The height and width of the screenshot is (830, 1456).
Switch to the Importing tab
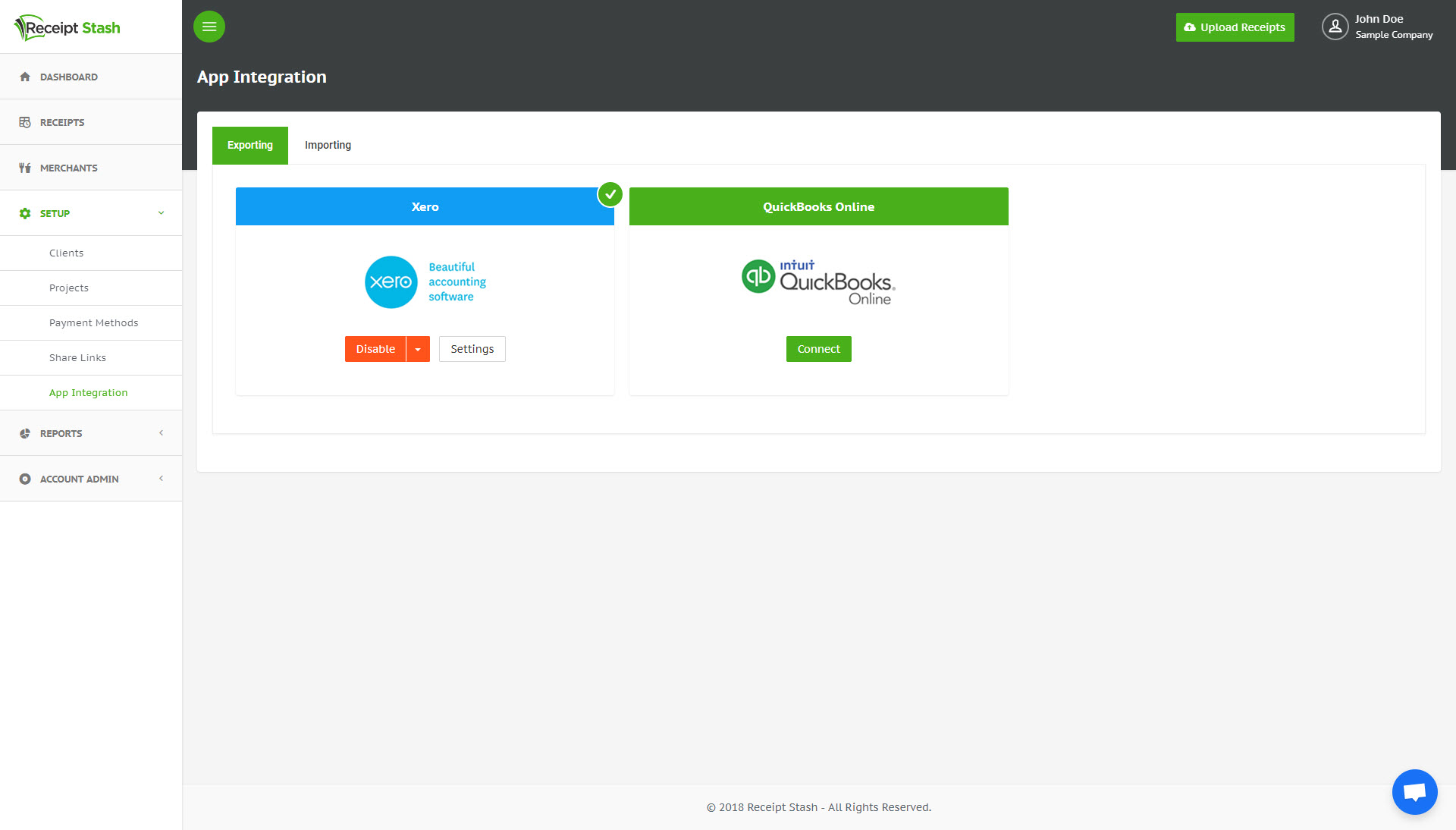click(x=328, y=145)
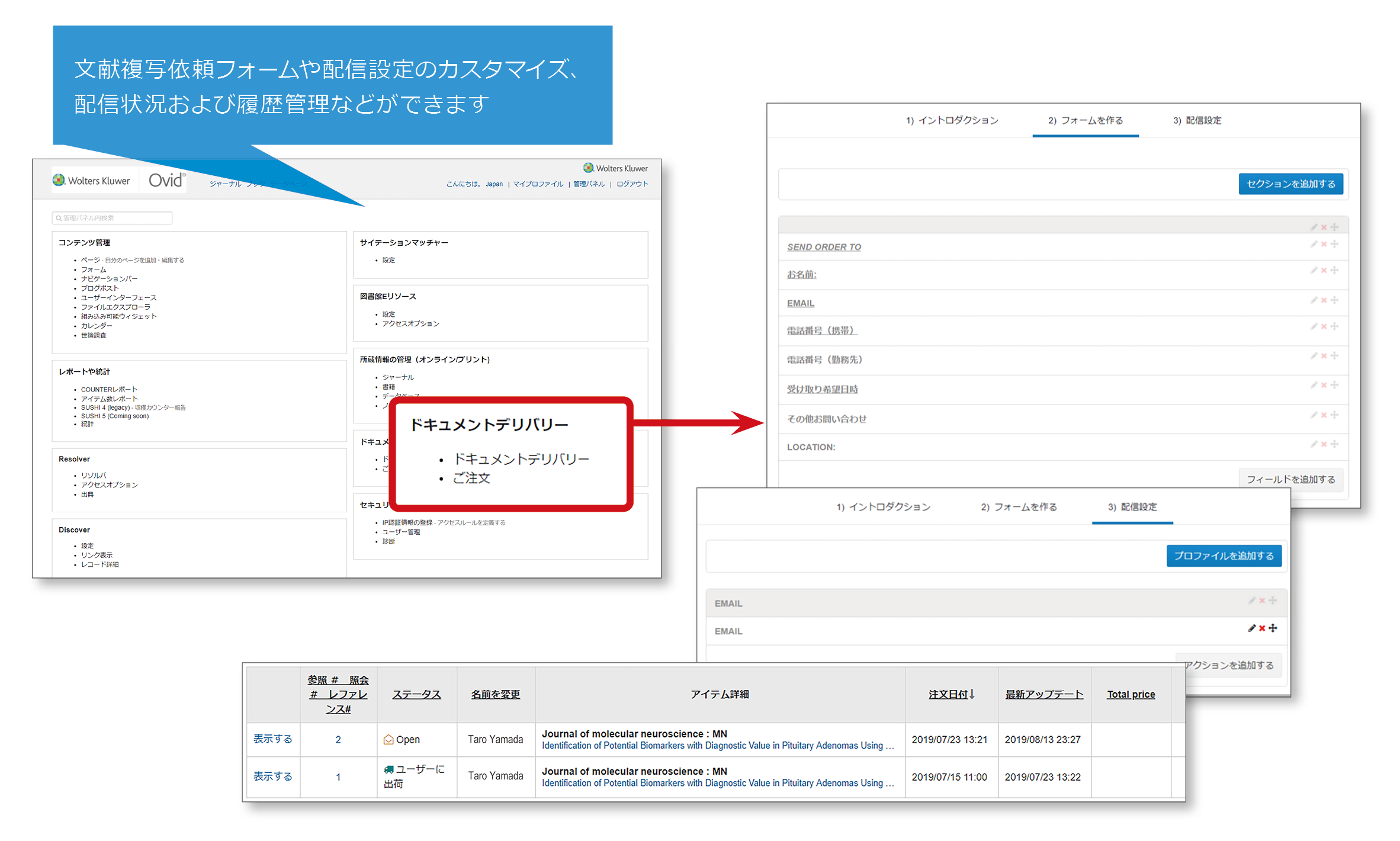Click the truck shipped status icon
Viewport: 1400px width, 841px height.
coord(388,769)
++++++++++++++++++++
• YOUR TASK
Return the data word for word without its pictures.

• TASK ANSWER
The height and width of the screenshot is (830, 1456).
Switch to the Importing tab
click(x=328, y=145)
Click the truck shipped status icon
Viewport: 1400px width, 841px height.
coord(388,769)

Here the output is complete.